ANCESTRALIZOU MÃE ANA DE OGUM SÍMBOLO DE RESISTÊNCIA NO COMBATE AO RACISMO RELIGIOSO

ANCESTRALIZOU MÃE ANA DE OGUM

ANCESTRALIZOU MÃE ANA DE OGUM SÍMBOLO DE RESISTÊNCIA NO COMBATE AO RACISMO RELIGIOSO

Mãe Ana de Ogum fez sua passagem no dia 8 de janeiro de 2026, em São Paulo (SP).

Por Maria Letícia Marques 

Mãe Ana de Ogum ou Agba Ana de Ògún era uma das lideranças mais respeitadas no candomblé, consagrando-se como um dos principais símbolos de luta contra o racismo religioso no Brasil. Formada na Casa de Oxumarê, a Ialorixá tornou-se referência na formação religiosa e na preservação das tradições de matriz africana.

“De trajetória irrefutavelmente ilibada, Agba Ana foi amada e admirada por todos que tiveram a honra de com ela conviver. Mulher de fé inabalável, sabedoria ancestral e profundo compromisso com o sagrado, dedicou sua vida à preservação, ao fortalecimento e à transmissão dos valores, fundamentos e ensinamentos que sustentam nossa tradição”, diz a nota oficial do Terreiro Ojú Onírè, casa que ela liderava em São Paulo (SP).

A matriarca Agbá Ana nasceu em 7 de janeiro de 1944, em Valença (BA), mudou-se para Salvador aos nove anos e, em 1970, estabeleceu-se em São Paulo, onde assumiu a liderança do Ilê Axé Ojú Onírè, casa à qual dedicou-se por cerca de 56 anos. Além de ter um espírito coletivo, responsável pelo seu vulgo “Ana do Povo”, ela era conhecida por ser ativa na comunidade e ajudar quem precisava.
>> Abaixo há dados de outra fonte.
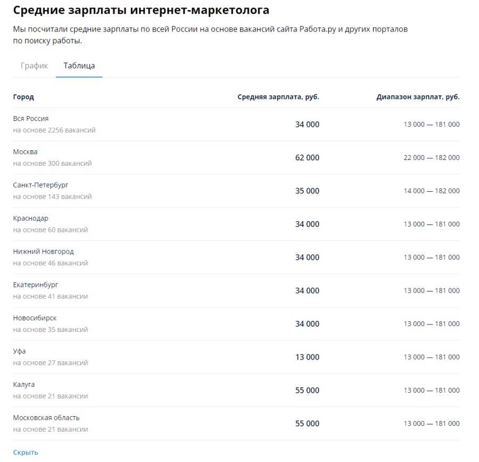This screenshot has height=462, width=479.
Task: Click the Московская область region name
Action: click(46, 418)
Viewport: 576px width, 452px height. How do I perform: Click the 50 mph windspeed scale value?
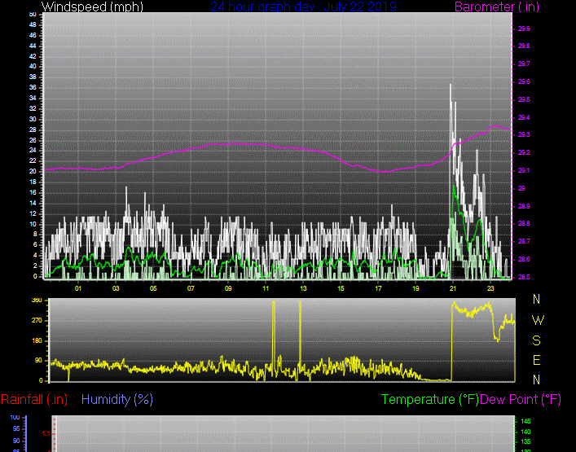pos(32,15)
Era filha de santo da Mãe Simplícia de Ogum, da Casa de Oxumarê, na capital baiana, e conviveu com o candomblé desde a infância, sendo iniciada no culto aos orixás em 24 de maio de 1960, aos 16 anos. A Casa de Oxumarê é referência central da tradição nagô no Brasil. Ao longo do tempo, após ser formada pela Ìyálórìsà Simplícia de Ògún, Mãe Ana passou a integrar uma linhagem responsável pela proteção dos ensinamentos e princípios transmitidos ao longo de gerações.
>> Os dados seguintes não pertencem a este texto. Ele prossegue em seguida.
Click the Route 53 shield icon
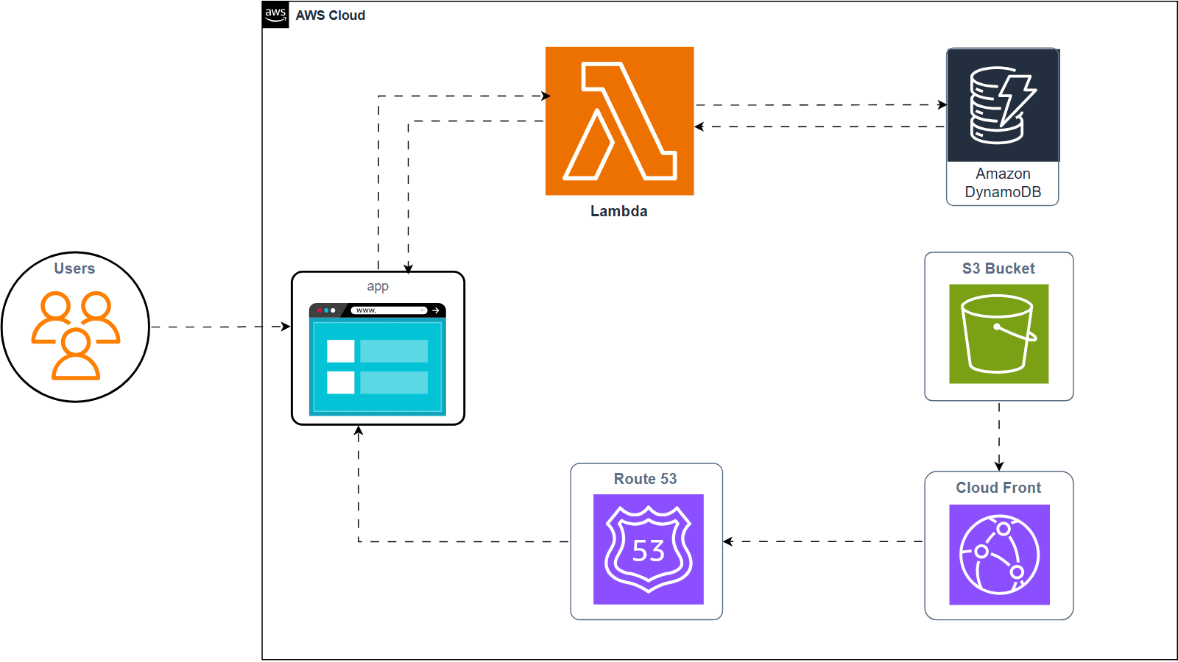This screenshot has height=662, width=1178. (x=649, y=549)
Agbá Ana consolidou-se como liderança reconhecida no candomblé e passou a dedicar-se à formação de filhos e filhas de santo em diversas regiões do país (tendo como um dos principais objetivos a preservação do axé como herança cultural) e à atuação no Conselho de Religiosos da Casa de Oxumarê.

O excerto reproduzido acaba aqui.